I wanted to ask if there's a way to create a trigger for all tables ("write" for example).
I was thinking on using the following code in a persistant procedure:
Code:
ON WRITE OF Customer DO:
END.
But I don't want to have to have a block of code for each table. Is there a way to do the previous code dynamically? If not, what would be my best option?

Thank you!
JP
 

tamhas

ProgressTalk.com Sponsor
You might start by telling us why in the world you want to do such a thing.
 

patelspam

New Member
You might start by telling us why in the world you want to do such a thing.
The record i want to create in this trigger is a kind of log. Something that will alow to track everything a user does but only developers have access to it. For example: I update table A. The trigger "write" of table A will create record on table x, saving all information necessary to track and revert this activity any time i want. I don't want to export it or anything like that. It's just for interval/development usage). This would be added to more than 130 clients. I need a fast, simple and low-time-consuming solution... Doing it dynamically would be better than writing a block of code for each table (around 300 tables).
 

patelspam

New Member
So you want to re-invent auditing?
Hey Tom!
My plan is implementing this "system" in 130 clients. The way i tought would only require max 2 minutes per client (replace a file and recompile another). And if I ever wanted to add specific logging messages and do anything extra (that wasn't planned) or improve my logs it would be very fast to implement . I have the idea that using "audit" would require more time and effort to do something specific. I already saw 1 video about it and read several progress documents and it doesn't seem to be the best option (at least in my opinion). Do you mind telling me what was your idea, and what it would improve by comparing it to my (inexperienced) idea?
 

TomBascom

Curmudgeon
The big advantage of auditing is that it is built-in and reliable.

The big disadvantage of roll your own is that you have to find all of the edge cases and rough edges on your own. And those pesky users can tamper with your audit logs.

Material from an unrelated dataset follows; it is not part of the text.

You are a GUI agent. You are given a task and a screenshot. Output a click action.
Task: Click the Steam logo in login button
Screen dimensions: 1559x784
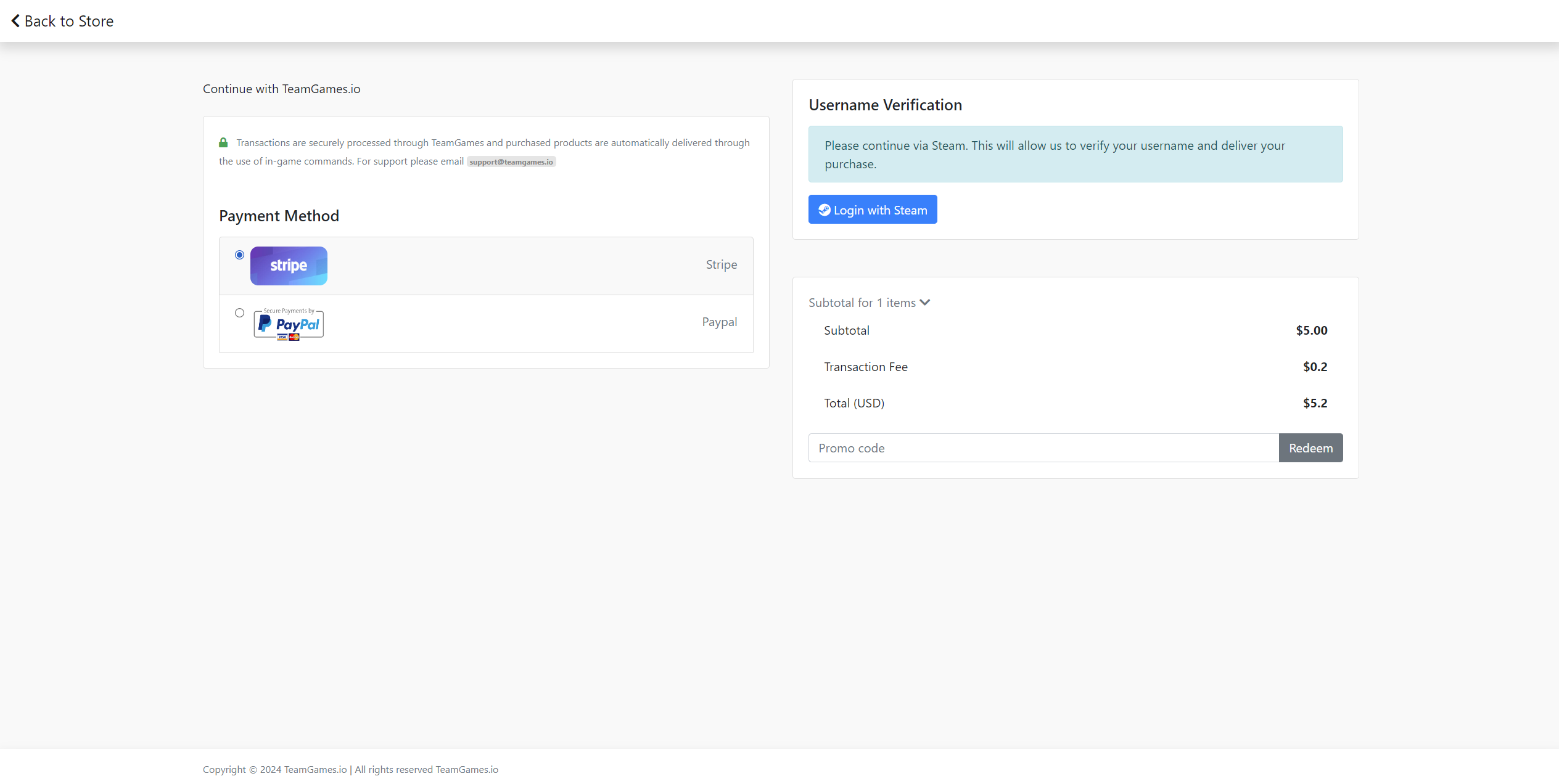point(824,210)
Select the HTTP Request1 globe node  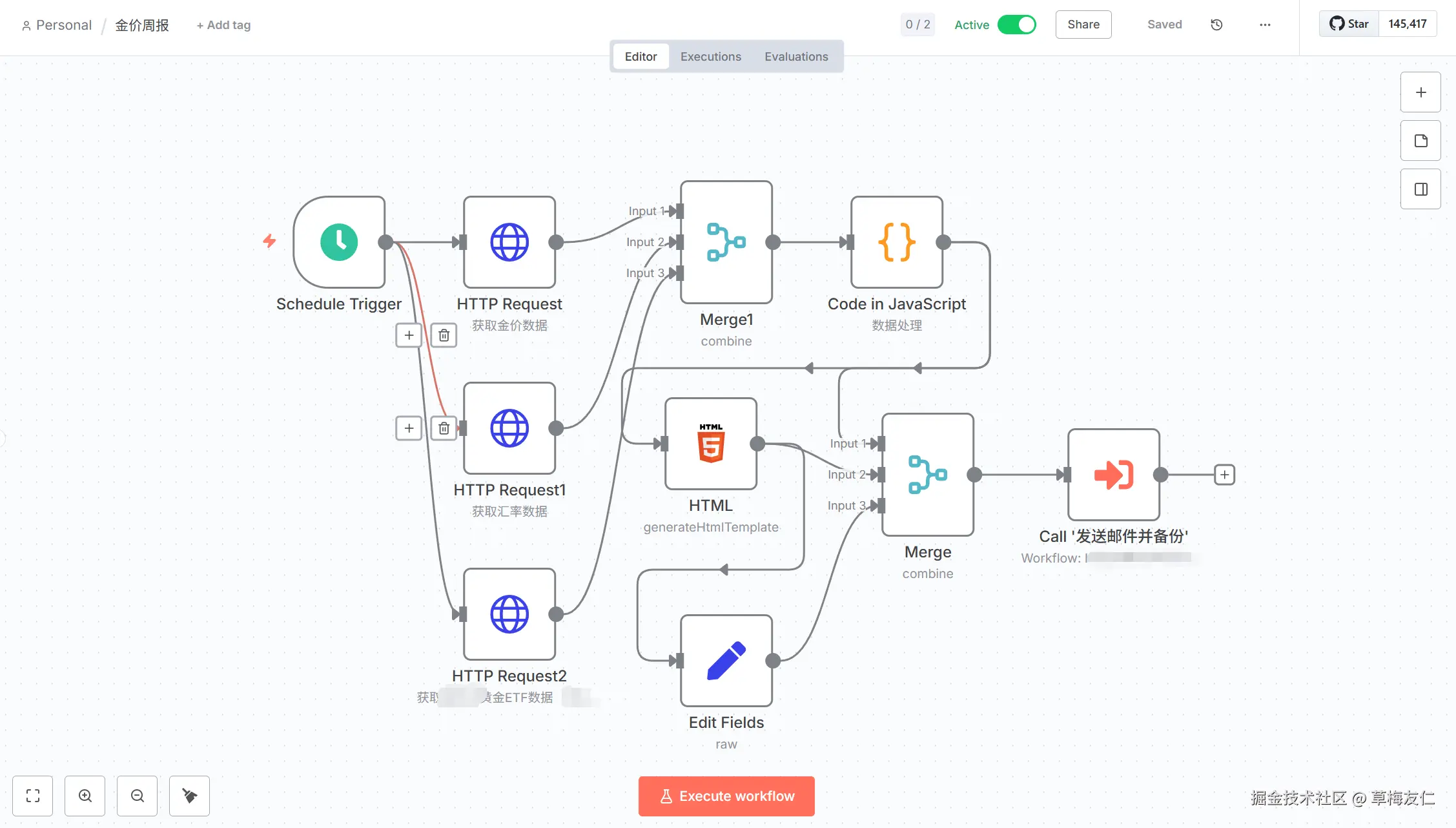[x=509, y=428]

Generally speaking I am skeptical any time someone (including myself) says that something will require a max of 2 minutes. Those projects have a bad habit of turning into multi-month death marches.
 

Rob Fitzpatrick

ProgressTalk.com Sponsor
track everything a user does but only developers have access to it.
That's auditing.

Even if you take a long time to create your own audit-like system, you are still writing your audit trail to an application table. There is nothing you can do to protect the data in this table, in a customer database, that the customer can't circumvent.

OE Auditing includes runtime protection for audit tables, based on the audit roles that you assign. If you don't use it, you have no guarantee of the integrity of the audit trail and the exercise is pointless.